I'm building a small hydraulic press & i'll probably use a 6 ton bottle jack for power. The top member is a W4 x 13 & the two uprights are C4 x 5.4. For the bed i'll probably use 2 pieces of 2-1/2 x 2-1/2 x 3/8 angle. My questions are what size & type round bar should I use to support the bed? Is 3/4" dia. rod stout enough ? And where is a good source for it, McMaster-Carr or MSC ? I want to drill the bed support holes in the uprights this weekend but need to know what size bar will suffice. Any advice would be appreciated.

 

[musgofasta]

I believe my hydraulic press only has 1/2'' or so rods. I'd think 3/4'' solid rods would be plenty strong. I know my Home Depot sells some pretty thick solid rod, and I've bought 3/4'' threaded rod there before.

Sorry I can't be any more help.

 

[t. jones]

Used spare wheel wrenches work well
Thanx Trevor

 

[pirana]

Used spare wheel wrenches work well
Thanx Trevor

I sure didn't think of that. I happen to have a big 4 way lug wrench laying around that would be perfect. Thanks

 

[akdiesel]

Why not just use 1/2" or 5/8" grade 8 bolts. Your local hardware store will carry them.

 

[RobSmith]

ooooh 6 tons on a 1/2" steel rod in shear ? I turned up a couple of 1" bars for my press. It may be overkill. But I have all my fingers and eyes. 3/4" would be OK. Tire / wheel wrenches are the softest steel you can buy...put one in a vise and bend it with one hand !

 

[balddave]

Ah the engineer in me is pulling out the calculator...

6ton * 2000lbs/ton = 12kip force

12kip / 4 = 3 kip (double shear on 2 bolts = 4)

(3/4)^2*pi/4 = .442 in^2

3kip / .442 in^2 = 6.8ksi

36ksi * .4 = 14.4ksi allowable based on A36 steel rod

6.8 / 14.4 = .472 < 1 therefore you'd be fine.

The only problem I see is with bearing... if the bearing area is too small you may see some localized yielding... which might ****** up the rods beyond use after a while...
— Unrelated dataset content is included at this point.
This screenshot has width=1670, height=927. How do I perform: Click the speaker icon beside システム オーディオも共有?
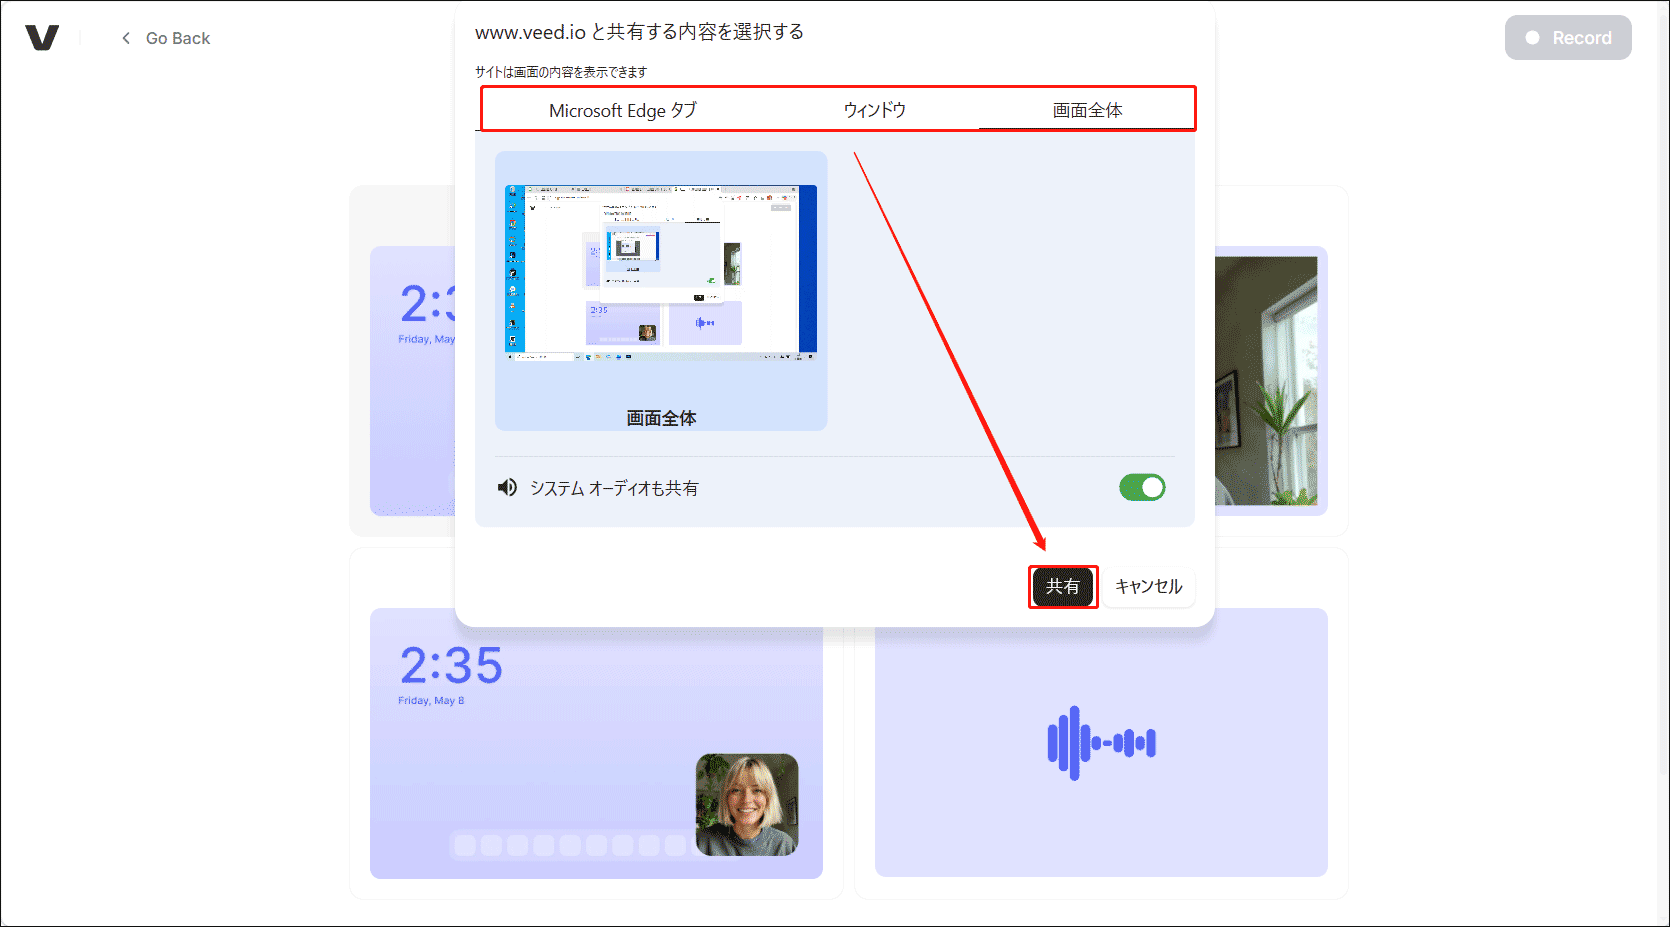[x=506, y=487]
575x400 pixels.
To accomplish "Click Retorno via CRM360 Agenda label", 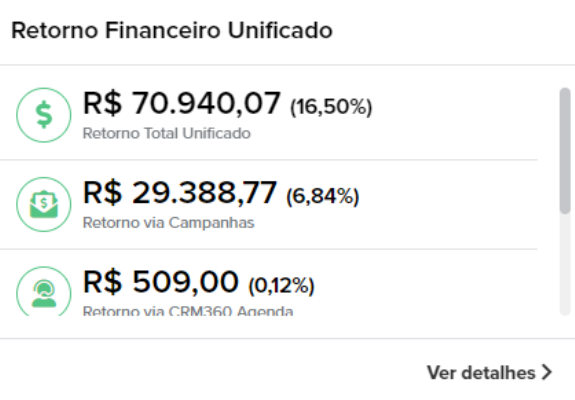I will 188,311.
3 kip / 14.4 ksi = .208 in^2

.208 in^2 / .75in = .277in

This means you need to support the bolt for a minimum of .277" each place it is in shear on both sides of the shear plane.
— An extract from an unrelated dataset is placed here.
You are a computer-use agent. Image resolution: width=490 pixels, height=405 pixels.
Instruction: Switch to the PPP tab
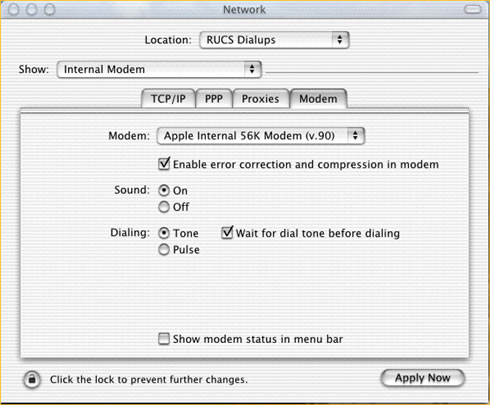pyautogui.click(x=214, y=99)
That's what I'd do..I'm sure someone could argue something different. But my 12 ton only has 3/4" bar, although that is higher strength material than A36 which is pretty much any run of the mill steel. So go with some 3/4" bar and you should be fine...or upgrade to some nice alloy steel and never think twice about it.

 

[z28snksknr]

Ah the engineer in me is pulling out the calculator...
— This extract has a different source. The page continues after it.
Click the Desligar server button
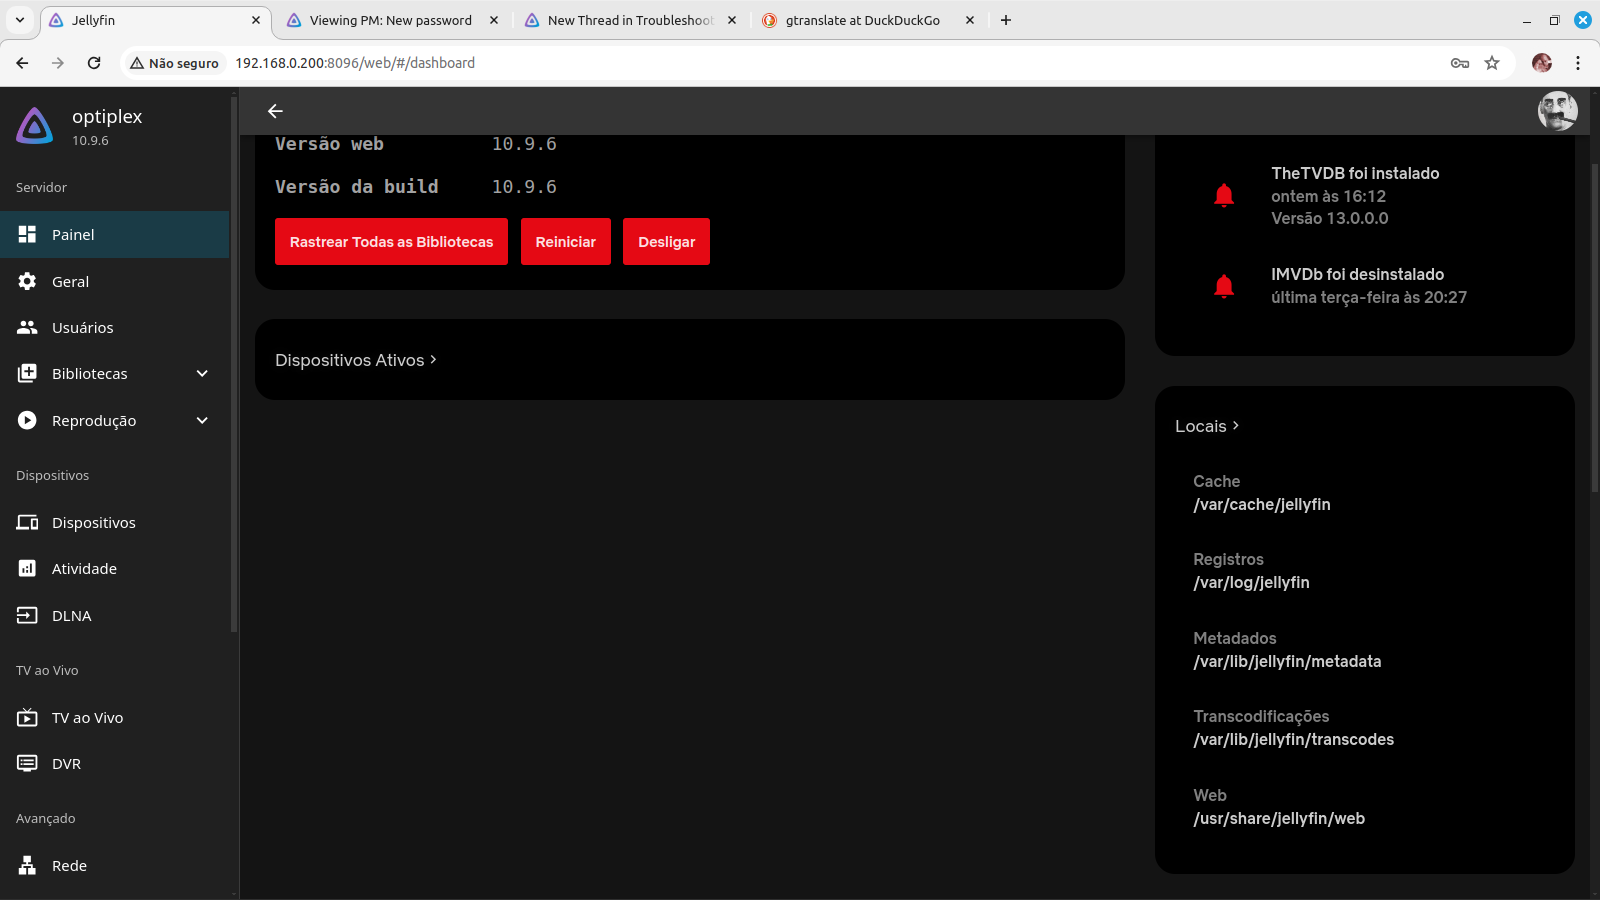click(666, 242)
6ton * 2000lbs/ton = 12kip force

12kip / 4 = 3 kip (double shear on 2 bolts = 4)

(3/4)^2*pi/4 = .442 in^2

3kip / .442 in^2 = 6.8ksi

36ksi * .4 = 14.4ksi allowable based on A36 steel rod

6.8 / 14.4 = .472 < 1 therefore you'd be fine.

The only problem I see is with bearing... if the bearing area is too small you may see some localized yielding... which might ****** up the rods beyond use after a while...

3 kip / 14.4 ksi = .208 in^2

.208 in^2 / .75in = .277in

This means you need to support the bolt for a minimum of .277" each place it is in shear on both sides of the shear plane.

That's what I'd do..I'm sure someone could argue something different. But my 12 ton only has 3/4" bar, although that is higher strength material than A36 which is pretty much any run of the mill steel. So go with some 3/4" bar and you should be fine...or upgrade to some nice alloy steel and never think twice about it.

Wow.... first post ever and it's load calculations.......

Welcome to the board!!

 

[pirana]

I cut some rods from the 4 way tire iron I mentioned in my previous post which I don't remember how I aquired it, but the dia. of the rod is 3/4". What ever it's made from (chrome vanadium?) it's tough. My cutting torch wouldn't cut it. I'll try it anyway.